◆ TEXT PROVIDED ◆
This might be the heart of it, as it were. The "best friend" tantra always seems to break down sooner or later. But people keep trying to connect the pieces and start again.

24 minutes ago, Akhôrahil said:

I believe it's said somewhere that the God-Learners never managed to fully penetrate the Orlanthi mysteries, but not sure. I think we would have heard if they went around doing full LBQs.

Probably a question of whether "fully" means complete or just good enough for government work. They had a lot of the recombinant elements (this is deep lore indistinguishable from YGWV) but seem to have lacked the right fundamental perspective and, as others have said, the motive to make anything more than the surface math happen. I wouldn't be surprised if Umathela in particular functioned as a kind of storm lab hoping to reverse engineer what the LBQ does. A kind of manhattan project. This would explain Sandy's rumors of variant lightbringer rings down there historically when we know they use the same seven as everyone else now.

◆ A run of records ◆
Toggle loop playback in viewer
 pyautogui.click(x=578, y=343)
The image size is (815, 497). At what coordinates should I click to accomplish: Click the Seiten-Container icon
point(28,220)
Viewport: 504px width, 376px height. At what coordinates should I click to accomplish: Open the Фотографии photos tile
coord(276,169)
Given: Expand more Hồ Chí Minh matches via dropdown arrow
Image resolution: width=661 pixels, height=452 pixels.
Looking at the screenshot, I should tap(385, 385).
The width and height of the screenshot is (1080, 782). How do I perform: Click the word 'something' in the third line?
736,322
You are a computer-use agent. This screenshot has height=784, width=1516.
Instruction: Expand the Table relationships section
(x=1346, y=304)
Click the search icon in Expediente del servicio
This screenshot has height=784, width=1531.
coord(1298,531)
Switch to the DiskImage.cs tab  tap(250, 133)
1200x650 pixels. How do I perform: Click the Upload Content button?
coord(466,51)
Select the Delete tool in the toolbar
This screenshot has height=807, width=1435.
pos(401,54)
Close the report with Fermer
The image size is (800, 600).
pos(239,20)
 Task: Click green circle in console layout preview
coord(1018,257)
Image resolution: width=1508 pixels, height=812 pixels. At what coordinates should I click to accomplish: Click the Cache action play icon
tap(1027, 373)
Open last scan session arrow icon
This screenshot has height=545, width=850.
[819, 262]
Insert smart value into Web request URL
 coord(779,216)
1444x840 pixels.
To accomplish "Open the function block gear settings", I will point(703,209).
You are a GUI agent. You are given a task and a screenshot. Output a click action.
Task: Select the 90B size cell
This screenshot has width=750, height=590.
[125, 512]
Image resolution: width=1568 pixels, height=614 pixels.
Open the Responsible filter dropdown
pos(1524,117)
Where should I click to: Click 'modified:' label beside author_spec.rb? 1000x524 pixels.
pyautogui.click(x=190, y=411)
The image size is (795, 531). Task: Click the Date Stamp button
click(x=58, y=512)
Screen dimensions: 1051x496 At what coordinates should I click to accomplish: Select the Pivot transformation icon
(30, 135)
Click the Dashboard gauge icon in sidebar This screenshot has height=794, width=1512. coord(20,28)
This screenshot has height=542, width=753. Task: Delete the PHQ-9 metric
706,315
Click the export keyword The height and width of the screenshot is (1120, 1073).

◆ TASK LIST ◆
A. Answer these questions about the text on the God-Learners:
(i) What does the "best friend" tantra always seem to do sooner or later?
(ii) According to the quoted comment, which mysteries did the God-Learners never manage to fully penetrate?
(iii) Which place might have functioned as a kind of storm lab?
B. Copy the listing from the line with "Switch to the" to the line with "coord(1018,257)", both included, keeping each line as it appears.

◆ SOLUTIONS BY TASK ◆
A.
(i) It breaks down.
(ii) The Orlanthi mysteries.
(iii) Umathela.

B.
Switch to the DiskImage.cs tab  tap(250, 133)
1200x650 pixels. How do I perform: Click the Upload Content button?
coord(466,51)
Select the Delete tool in the toolbar
This screenshot has height=807, width=1435.
pos(401,54)
Close the report with Fermer
The image size is (800, 600).
pos(239,20)
 Task: Click green circle in console layout preview
coord(1018,257)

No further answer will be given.